▶ **Supplied records**:

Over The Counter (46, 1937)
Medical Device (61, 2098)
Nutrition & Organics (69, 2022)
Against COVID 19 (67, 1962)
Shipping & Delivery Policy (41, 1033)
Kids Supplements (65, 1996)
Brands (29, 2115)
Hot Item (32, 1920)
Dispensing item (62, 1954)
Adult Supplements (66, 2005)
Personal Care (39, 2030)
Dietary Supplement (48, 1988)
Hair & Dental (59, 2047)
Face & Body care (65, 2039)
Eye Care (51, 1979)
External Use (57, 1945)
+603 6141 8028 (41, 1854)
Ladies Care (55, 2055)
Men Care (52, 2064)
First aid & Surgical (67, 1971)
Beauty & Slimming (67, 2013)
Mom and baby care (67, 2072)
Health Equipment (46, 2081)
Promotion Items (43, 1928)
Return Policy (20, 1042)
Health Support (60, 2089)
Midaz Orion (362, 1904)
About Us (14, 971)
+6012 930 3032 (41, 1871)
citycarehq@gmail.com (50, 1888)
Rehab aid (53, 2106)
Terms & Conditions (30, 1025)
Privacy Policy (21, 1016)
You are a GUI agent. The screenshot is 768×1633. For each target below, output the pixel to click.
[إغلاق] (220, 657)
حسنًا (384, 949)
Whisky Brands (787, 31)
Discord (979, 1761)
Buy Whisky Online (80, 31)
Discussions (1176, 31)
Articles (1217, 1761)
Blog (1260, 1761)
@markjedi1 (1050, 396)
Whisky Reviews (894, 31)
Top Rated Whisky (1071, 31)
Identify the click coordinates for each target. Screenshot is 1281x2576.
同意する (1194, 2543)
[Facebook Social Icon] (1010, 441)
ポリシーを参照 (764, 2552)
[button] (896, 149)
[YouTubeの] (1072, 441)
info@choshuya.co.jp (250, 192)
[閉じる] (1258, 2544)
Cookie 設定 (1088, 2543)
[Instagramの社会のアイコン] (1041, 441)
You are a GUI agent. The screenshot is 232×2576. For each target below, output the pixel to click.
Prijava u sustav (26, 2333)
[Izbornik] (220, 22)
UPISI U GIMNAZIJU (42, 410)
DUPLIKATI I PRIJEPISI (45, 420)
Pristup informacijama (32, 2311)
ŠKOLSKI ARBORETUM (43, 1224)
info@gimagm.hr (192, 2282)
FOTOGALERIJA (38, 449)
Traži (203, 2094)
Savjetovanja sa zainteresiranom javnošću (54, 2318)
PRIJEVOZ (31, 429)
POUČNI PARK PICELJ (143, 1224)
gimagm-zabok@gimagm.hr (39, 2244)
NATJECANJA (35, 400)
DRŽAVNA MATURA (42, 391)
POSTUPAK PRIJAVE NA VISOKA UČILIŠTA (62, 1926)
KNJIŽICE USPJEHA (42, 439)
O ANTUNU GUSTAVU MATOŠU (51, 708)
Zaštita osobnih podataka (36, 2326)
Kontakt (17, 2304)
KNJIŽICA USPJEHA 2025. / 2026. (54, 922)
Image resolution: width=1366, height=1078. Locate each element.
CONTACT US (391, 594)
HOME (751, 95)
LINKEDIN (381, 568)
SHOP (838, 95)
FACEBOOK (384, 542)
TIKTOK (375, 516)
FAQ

▶ **What is being asked**: The data above must be returned in full, exactly as written.

▶ **Response below**:
Over The Counter (46, 1937)
Medical Device (61, 2098)
Nutrition & Organics (69, 2022)
Against COVID 19 (67, 1962)
Shipping & Delivery Policy (41, 1033)
Kids Supplements (65, 1996)
Brands (29, 2115)
Hot Item (32, 1920)
Dispensing item (62, 1954)
Adult Supplements (66, 2005)
Personal Care (39, 2030)
Dietary Supplement (48, 1988)
Hair & Dental (59, 2047)
Face & Body care (65, 2039)
Eye Care (51, 1979)
External Use (57, 1945)
+603 6141 8028 (41, 1854)
Ladies Care (55, 2055)
Men Care (52, 2064)
First aid & Surgical (67, 1971)
Beauty & Slimming (67, 2013)
Mom and baby care (67, 2072)
Health Equipment (46, 2081)
Promotion Items (43, 1928)
Return Policy (20, 1042)
Health Support (60, 2089)
Midaz Orion (362, 1904)
About Us (14, 971)
+6012 930 3032 (41, 1871)
citycarehq@gmail.com (50, 1888)
Rehab aid (53, 2106)
Terms & Conditions (30, 1025)
Privacy Policy (21, 1016)
You are a GUI agent. The screenshot is 768×1633. For each target below, output the pixel to click.
[إغلاق] (220, 657)
حسنًا (384, 949)
Whisky Brands (787, 31)
Discord (979, 1761)
Buy Whisky Online (80, 31)
Discussions (1176, 31)
Articles (1217, 1761)
Blog (1260, 1761)
@markjedi1 (1050, 396)
Whisky Reviews (894, 31)
Top Rated Whisky (1071, 31)
Identify the click coordinates for each target. Screenshot is 1281x2576.
同意する (1194, 2543)
[Facebook Social Icon] (1010, 441)
ポリシーを参照 (764, 2552)
[button] (896, 149)
[YouTubeの] (1072, 441)
info@choshuya.co.jp (250, 192)
[閉じる] (1258, 2544)
Cookie 設定 (1088, 2543)
[Instagramの社会のアイコン] (1041, 441)
You are a GUI agent. The screenshot is 232×2576. For each target below, output the pixel to click.
Prijava u sustav (26, 2333)
[Izbornik] (220, 22)
UPISI U GIMNAZIJU (42, 410)
DUPLIKATI I PRIJEPISI (45, 420)
Pristup informacijama (32, 2311)
ŠKOLSKI ARBORETUM (43, 1224)
info@gimagm.hr (192, 2282)
FOTOGALERIJA (38, 449)
Traži (203, 2094)
Savjetovanja sa zainteresiranom javnošću (54, 2318)
PRIJEVOZ (31, 429)
POUČNI PARK PICELJ (143, 1224)
gimagm-zabok@gimagm.hr (39, 2244)
NATJECANJA (35, 400)
DRŽAVNA MATURA (42, 391)
POSTUPAK PRIJAVE NA VISOKA UČILIŠTA (62, 1926)
KNJIŽICE USPJEHA (42, 439)
O ANTUNU GUSTAVU MATOŠU (51, 708)
Zaštita osobnih podataka (36, 2326)
Kontakt (17, 2304)
KNJIŽICA USPJEHA 2025. / 2026. (54, 922)
Image resolution: width=1366, height=1078. Locate each element.
CONTACT US (391, 594)
HOME (751, 95)
LINKEDIN (381, 568)
SHOP (838, 95)
FACEBOOK (384, 542)
TIKTOK (375, 516)
FAQ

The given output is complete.